Shlomo Friman

Posted on Jun 10

Before You Refactor a Legacy API to Cloud-Native, Read What It Is Actually Doing

#refactoring #dependencyinversion #microservices #modernization

Most API migration guides start with the architecture diagram. The clean boxes, the arrows, the new microservices humming along in Kubernetes. What they skip is the part where you have to get from what you have now to that diagram without your production system going dark at 3pm on a Wednesday.

This is a guide about that part.

Why the Standard Advice Falls Short

The standard advice for legacy API modernization is some version of: use the Strangler Fig pattern, put a proxy in front of the old system, and incrementally replace endpoints. That advice is correct. It is also incomplete in ways that get teams into trouble.

The proxy layer assumes you understand what your legacy API actually does. Dependency mapping assumes you know which clients are calling which endpoints. Canary deployment assumes you have a health signal reliable enough to route on. And idempotency handling assumes you have control over both sides of the transaction during the transition.

Most legacy API systems fail at least two of those assumptions before the migration begins.

The gaps are not architectural. They are operational. And they are the reason migrations that look correct on paper produce incidents in production.

Start with Dependency Mapping, Not Architecture

Before you draw the new architecture, you need an accurate picture of the old one. Not the documented architecture. The actual one.

Legacy APIs accumulate undocumented consumers over time. Internal services that started calling an endpoint informally. Batch jobs that hit an API on a schedule nobody remembers setting up. Third-party integrations configured years ago by someone who has since left. Mobile clients on old versions that cannot be force-updated.

A proxy layer that you place in front of the legacy API will see all of this traffic. But if you did not know it existed before you placed the proxy, you will not know to handle it correctly when you start routing.

The dependency mapping step is not glamorous, but it is the one that determines whether the migration succeeds. In practice it requires three things:

Access log analysis. Pull at least 90 days of access logs from the legacy API. Group by endpoint, by caller IP or service identifier, by time of day and day of week. You are looking for the calls that only happen on the 15th of the month, or at 2am on Sundays, or once a quarter. These are the ones that will break silently if you miss them.

Contract documentation. For each endpoint, document the actual request and response shapes in production, not the shapes in the documentation if documentation exists. Legacy APIs drift. What the docs say an endpoint returns and what it actually returns in production are frequently different, and consumers have adapted to the actual behavior.

Client inventory.

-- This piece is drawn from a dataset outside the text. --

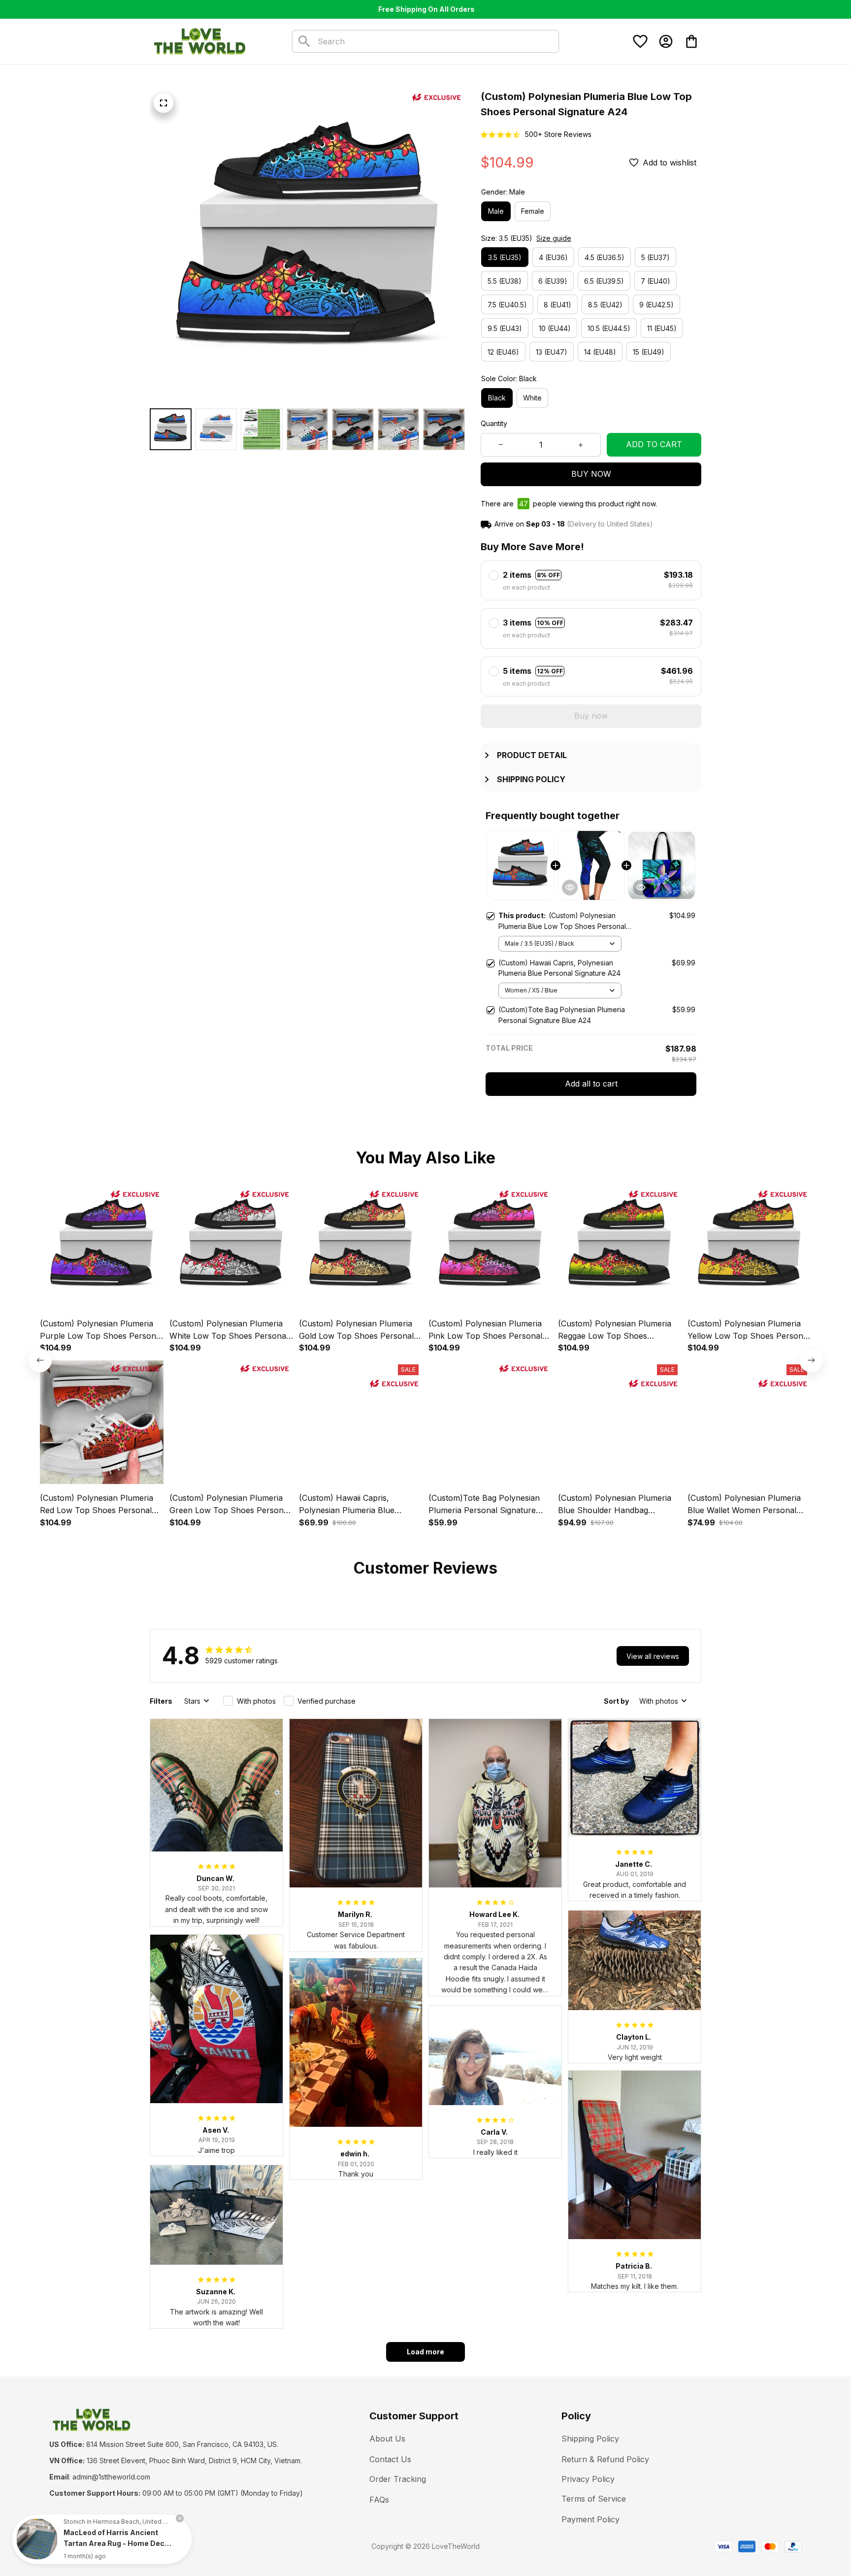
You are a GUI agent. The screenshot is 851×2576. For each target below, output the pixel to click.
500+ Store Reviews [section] (558, 134)
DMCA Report (139, 2546)
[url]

Cross-reference the access logs with a list of known consumers. Every caller you cannot identify is a risk. Some of them will be internal services you can track down. Some will be external integrations you will need to test against directly. Some will be clients you genuinely cannot contact. Those need a compatibility layer regardless of how clean the new API design is.

The Proxy Layer: What It Does and What It Cannot Do

Once you have an accurate dependency map, the proxy layer becomes genuinely useful. It sits between all clients and both the legacy and new API surfaces, and it gives you control over traffic routing without requiring client-side changes.

A minimal proxy configuration for a Node.js API migration looks like this:

const express = require('express');
const { createProxyMiddleware } = require('http-proxy-middleware');

const app = express();

// Route configuration loaded from a feature flag store
// so routing changes do not require a deployment
const routingConfig = await loadRoutingConfig();

app.use('/api/v1/users', (req, res, next) => {
  const target = routingConfig.users.target; // 'legacy' or 'new'
  const legacyProxy = createProxyMiddleware({
    target: process.env.LEGACY_API_URL,
    changeOrigin: true
  });
  const newProxy = createProxyMiddleware({
    target: process.env.NEW_API_URL,
    changeOrigin: true
  });

  return target === 'new' ? newProxy(req, res, next) : legacyProxy(req, res, next);
});

app.listen(3000);

This is the skeleton. The production version needs several things this skeleton does not have.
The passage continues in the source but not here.